What I’ve not done is look at the cost of doing nothing.

I’ve fallen into the trap my customers do. It’s easier and, at first glance, less expensive to do nothing. But if I was to look in detail at the cost of doing nothing, the cost of the water, the dishwasher tabs, the electricity, the rinse aid, my time to unload and load the dishwasher twice as often…..all these costs would add up. Over the course of a year, maybe even six months, it may add up to the cost of a new dishwasher! Who knows.

These “hidden” costs are often hard for organisations to quantify, especially when it comes to staff time. But it’s where we should start, not where we finish.

So when SalesFix engages with an organisation, we like to do some simple metrics to understand what value any engagement might bring.

This changes the conversation from “how much does it cost to roll out Service Cloud?” to “how can you help us reduce our average call handling time by 60 seconds so we can save $500,000 a year in staff costs”. From “how much does it cost to implement a regular giving program on Salesforce?” to “how can we reduce our attrition rate for new donors below the average 40% so that we don’t lose $200,000 a year?”.

These questions are about the value an engagement can bring, not the cost of delivery. And considering the value, an initiative might bring, allows you to prioritise effectively.

If your Salesforce partner isn’t talking to you about value, come talk to us. We’ll fill you in!

I wrote this blog back in January. Before. Before our worlds changed forever. Today, I came back to review it, to update it with some relevant information specific to our COVID-19 world, but as I read it, I see that it is more relevant now than ever before.

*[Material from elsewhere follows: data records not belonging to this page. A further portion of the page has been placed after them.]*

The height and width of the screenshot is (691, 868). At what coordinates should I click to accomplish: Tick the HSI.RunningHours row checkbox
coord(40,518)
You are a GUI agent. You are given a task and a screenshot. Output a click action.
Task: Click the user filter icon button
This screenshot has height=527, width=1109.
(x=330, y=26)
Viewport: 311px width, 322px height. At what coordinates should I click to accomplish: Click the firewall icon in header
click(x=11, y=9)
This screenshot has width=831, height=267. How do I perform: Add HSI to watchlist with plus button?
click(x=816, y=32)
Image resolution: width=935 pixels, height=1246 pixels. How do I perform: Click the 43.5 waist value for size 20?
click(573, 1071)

In 1930s USA, the President of the time, Franklin D. Roosevelt (FDR), faced some serious challenges. The country was going through the Great Depression, people were out of work and facing economic hardship. Now I’m no historian (I leave that to my wife), and I’m no political analyst (I’ll leave that to others who are much better with words!), so I can’t comment on FDR as a whole, but I do think his approach to getting his country out of an economic depression was a good one.

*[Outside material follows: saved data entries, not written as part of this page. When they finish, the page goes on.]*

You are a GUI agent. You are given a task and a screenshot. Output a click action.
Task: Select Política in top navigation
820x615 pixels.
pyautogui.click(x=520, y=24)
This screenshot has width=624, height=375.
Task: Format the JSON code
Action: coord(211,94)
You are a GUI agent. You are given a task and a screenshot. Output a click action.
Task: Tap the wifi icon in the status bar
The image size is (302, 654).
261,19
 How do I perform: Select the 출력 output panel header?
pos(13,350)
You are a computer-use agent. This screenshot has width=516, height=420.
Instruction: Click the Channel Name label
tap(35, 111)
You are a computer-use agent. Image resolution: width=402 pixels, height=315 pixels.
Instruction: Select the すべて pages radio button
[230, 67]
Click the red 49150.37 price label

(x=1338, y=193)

FDR committed to getting his country out of trouble by spending. He saw the cost of doing nothing as being catastrophic for his country.

When FDR came to power, he had a choice: he could invest in the future and his people, or he could hunker down and look after the top dogs. He chose to spend, to create jobs, to look after the many, rather than the few.

In the words of Pabbie from Frozen II, “When one can see no future, all one can do is the next right thing”. I believe FDR did the next right thing.

We know there are a lot of businesses out there doing it hard. We are all facing some serious challenges and it will take years to recover. I firmly believe that those that hunker down will NOT be the ones that survive. Those that can adapt, change their business model, continue to invest in their futures, and reinvent themselves, will be the ones that survive.

Doing nothing will be the downfall of many businesses over the next few months. The cost of doing nothing will be huge. Where will you be spending money? What, or who, will you be investing in?